WASHINGTON (Reuters) - The head of the U.S. Commodity Futures Trading Commission confirmed on Monday that the regulator is investigating JPMorgan Chase & Co’s (JPM.N) recent losses that may exceed $2 billion on trades tied to credit derivatives.
The CFTC’s probe will supplement investigations by the FBI and the Securities and Exchange Commission into the losses at the largest U.S. bank.
“We have an investigation related to credit derivative products traded by JPMorgan’s Chief Investment Office,” Gary Gensler told reporters on the sidelines of a Financial Industry Regulatory Authority conference in Washington.
Gensler said he could not provide further detail about the investigation, but he pointed out that the authority to conduct it was granted by the 2010 Dodd-Frank financial reform law. That law gave the CFTC responsibility for increasing transparency and limiting risk in the $708 trillion global over-the-counter swaps market.
The CFTC’s probe into JPMorgan was first reported on Friday.
Dimon warned on May 10 that the trading losses could increase by $1 billion, or more, before the bank unwinds the trades, which could take the rest of this year. Some analysts have estimated the total losses could reach $5 billion.
On Monday, Dimon announced that the bank has suspended repurchases of its stock while it tries to get out of the money-losing derivatives trades.
The bank has not been accused of any wrongdoing. A JPMorgan spokesman declined comment.
In his speech at the conference, Gensler said the trades highlight the need for tough overseas swaps regulations, calling the losses a “stark reminder” of how overseas trading can transfer risk back to the United States.
While the loss was incurred in London, “it appears that the bank here in the U.S. is absorbing these losses,” he said.
Risky derivatives trading at overseas subsidiaries of firms like insurer American International Group (AIG.N) severely damaged the U.S. financial system during the 2007-2009 financial crisis and led to multibillion-dollar taxpayer bailouts. It has also prompted some U.S. regulators and lawmakers to push for a swaps regime with broad overseas application.

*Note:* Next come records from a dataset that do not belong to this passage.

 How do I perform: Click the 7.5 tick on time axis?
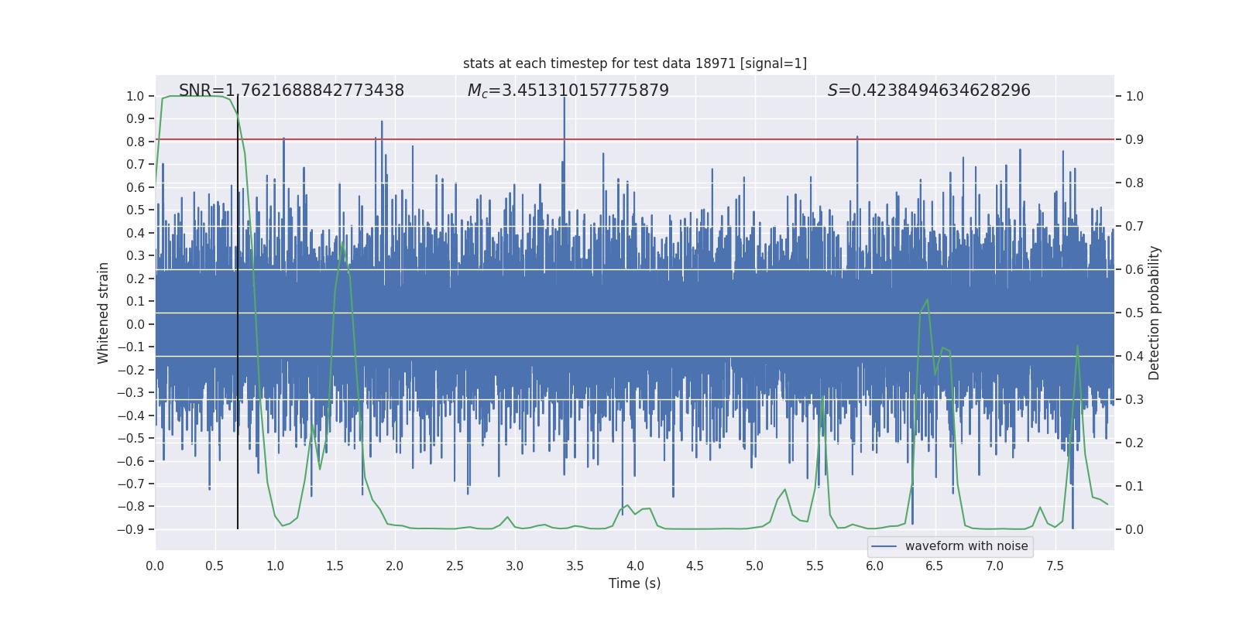point(1055,566)
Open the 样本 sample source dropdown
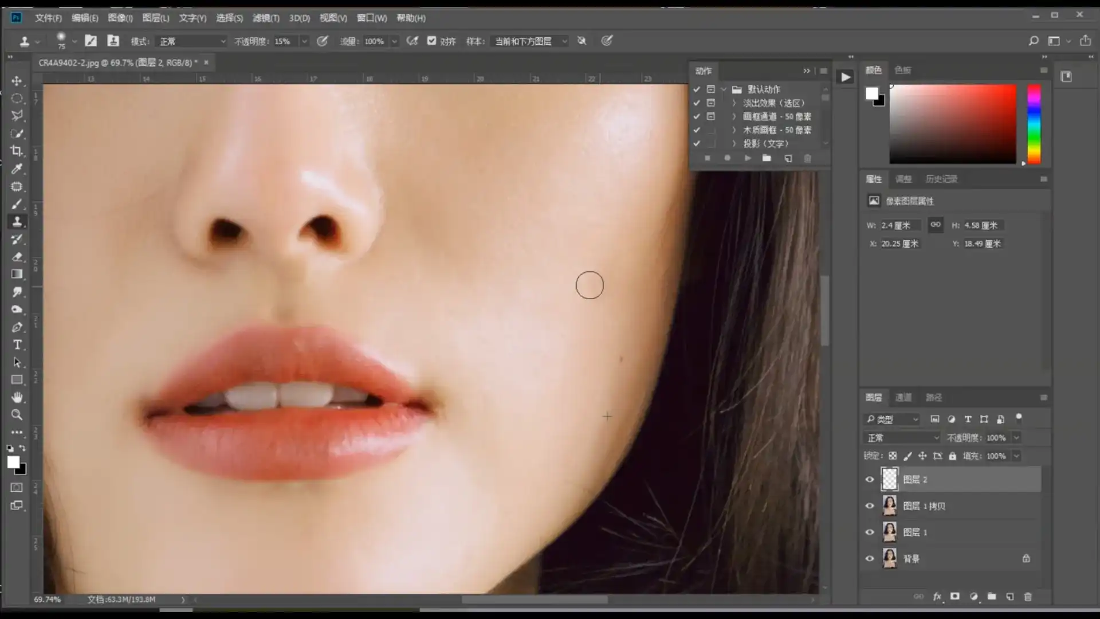 coord(531,41)
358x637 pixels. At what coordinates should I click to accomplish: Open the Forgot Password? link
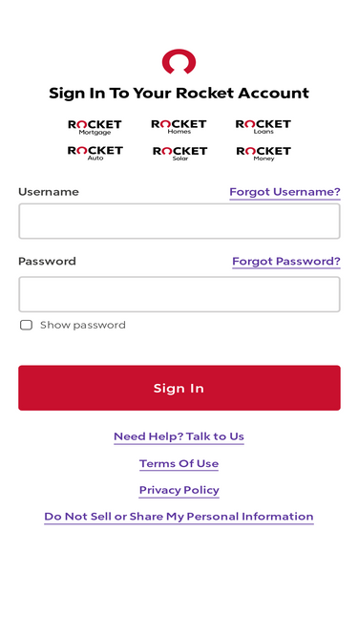286,262
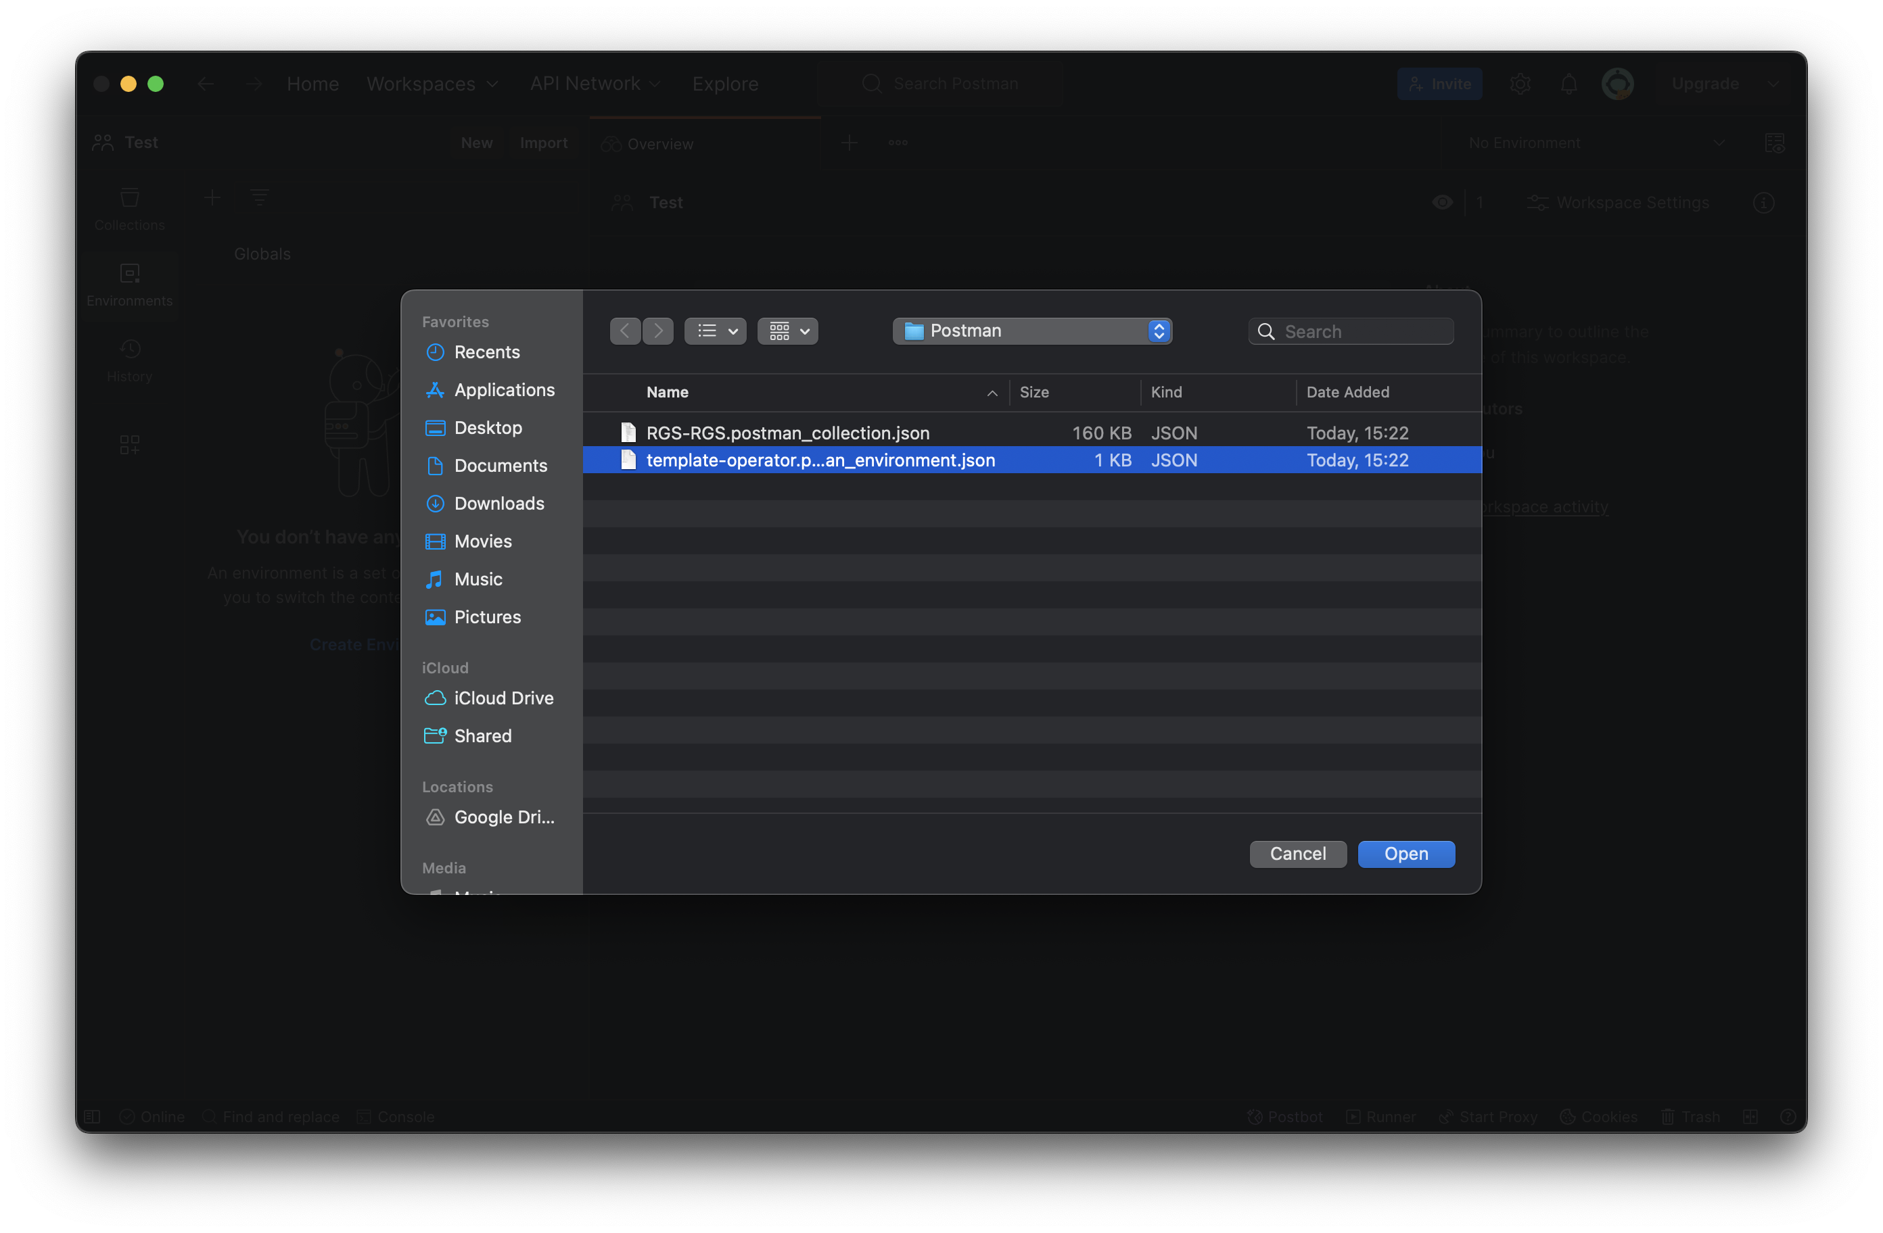This screenshot has height=1233, width=1883.
Task: Sort files by the Date Added column
Action: click(1347, 392)
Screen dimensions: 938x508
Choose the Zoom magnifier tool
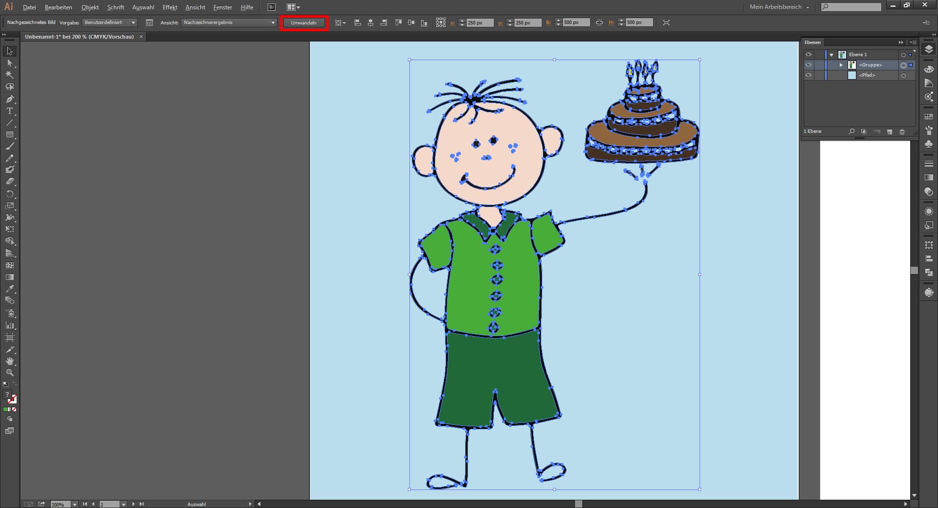pyautogui.click(x=9, y=373)
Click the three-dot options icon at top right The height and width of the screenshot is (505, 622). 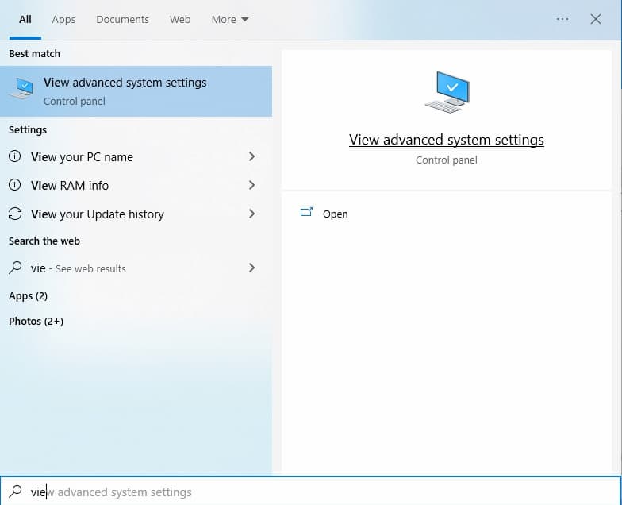562,19
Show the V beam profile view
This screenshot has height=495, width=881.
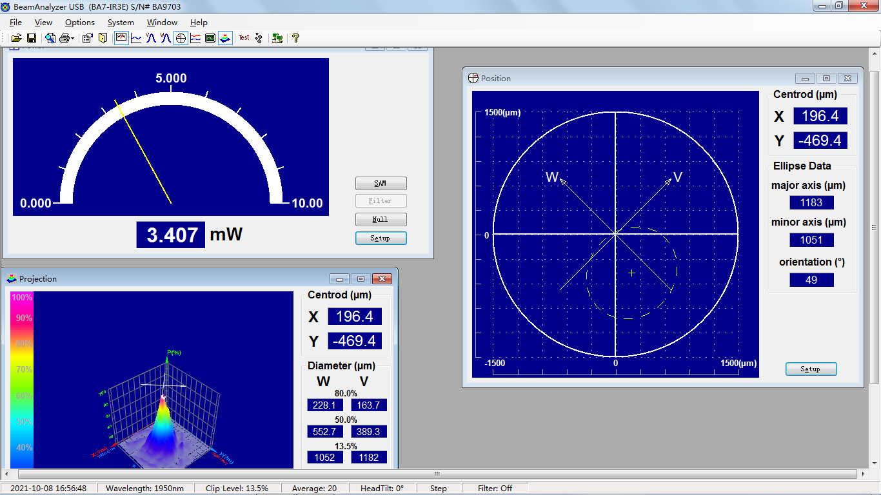(151, 39)
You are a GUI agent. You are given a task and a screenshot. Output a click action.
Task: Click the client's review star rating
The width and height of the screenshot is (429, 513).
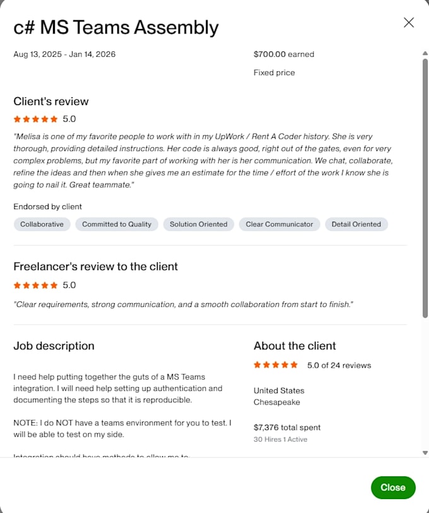pyautogui.click(x=35, y=119)
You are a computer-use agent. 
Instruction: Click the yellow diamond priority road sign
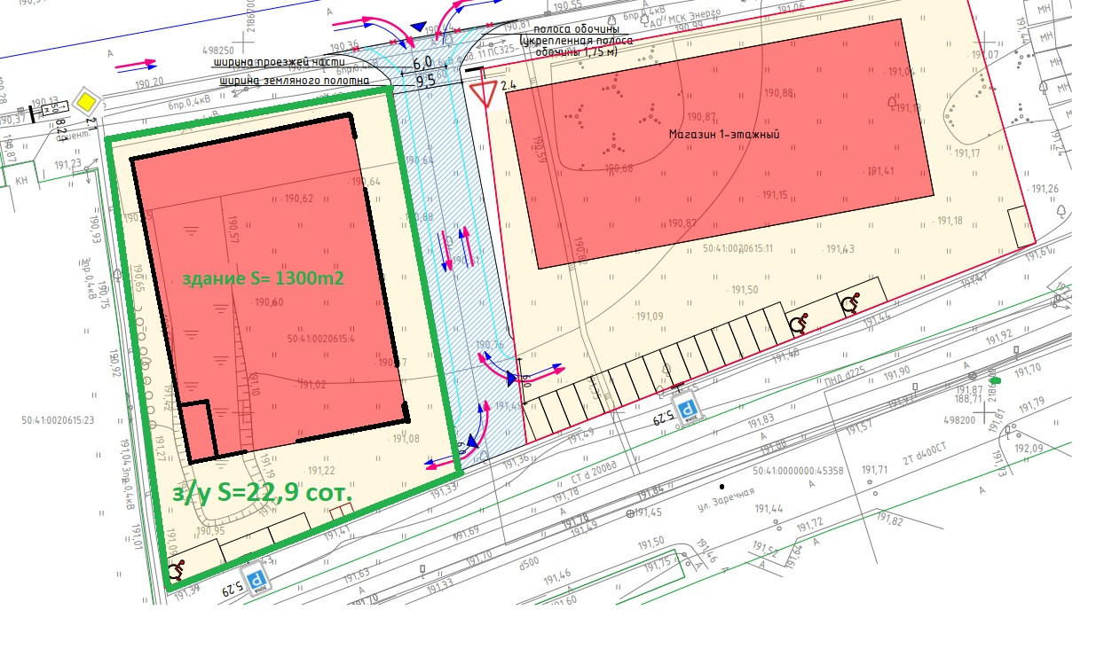(85, 101)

“We’ve seen time and again that U.S. overseas branches, overseas affiliates guaranteed by a U.S. entity, and overseas affiliates acting as conduits for U.S. entities, bring risk crashing back onto U.S. shores,” Gensler said.
Gensler and SEC Chairman Mary Schapiro are scheduled to testify on Tuesday before the Senate Banking Committee.
Lawmakers are expected to press the two regulators about JPMorgan’s losses and whether any laws or rules may have been broken.
In his speech, Gensler also criticized a bill offered by Connecticut Democratic Representative Jim Himes, which is supported by Republicans, that would limit the scope of Dodd-Frank swaps rules by excluding from many U.S. regulations the swaps transactions between overseas branches of U.S. banks and offshore entities.
“It would substantially reduce transparency and increase risk to our financial system and the economy,” Gensler said.
A House Agriculture Committee vote on the bill was canceled last week after JPMorgan’s disclosure of its losses led to renewed calls for tougher financial reform.
Gensler voiced concerns about the so-called Volcker rule -- which restricts bank trading activities -- and was also mandated by Dodd-Frank. It has received added scrutiny since the JPMorgan losses came to light.
The issue is how narrowly regulators should draw an exemption for trades meant to hedge risk. Questions have been raised as to whether JPMorgan’s trades would have been allowed under a proposed Volcker rule released in October.
Gensler said he shared the concerns of Senator Carl Levin and other critics of that proposal who say the hedging exemption is too broad.
“The challenge when somebody uses a word like ‘portfolio hedging’ is that it can mutate and morph into so many things beyond hedging specific positions,” Gensler told reporters.
The CFTC along with Fed Chairman Ben Bernanke, Treasury Secretary Timothy Geithner and other major financial supervisors are expected to discuss JPMorgan and the failure of its risk management when they meet on Tuesday, said a senior Obama administration official, who spoke on condition of anonymity.
Regulators will discuss how this example “will enable the Volcker rule-writers to make sure they come out with a Volcker rule that is strong, and make sure that proprietary trading by these banks does not happen,” the official said.
On Monday, Gensler also outlined key elements of guidance the agency plans to release shortly that will shed light on how the Dodd-Frank swaps rule will apply to overseas transactions.
For example, Gensler said that transactions between a foreign entity and either an overseas branch or a guaranteed affiliate of a U.S. company will face U.S. regulation.
He said capital, risk management and record-keeping rules will apply to all major swaps players.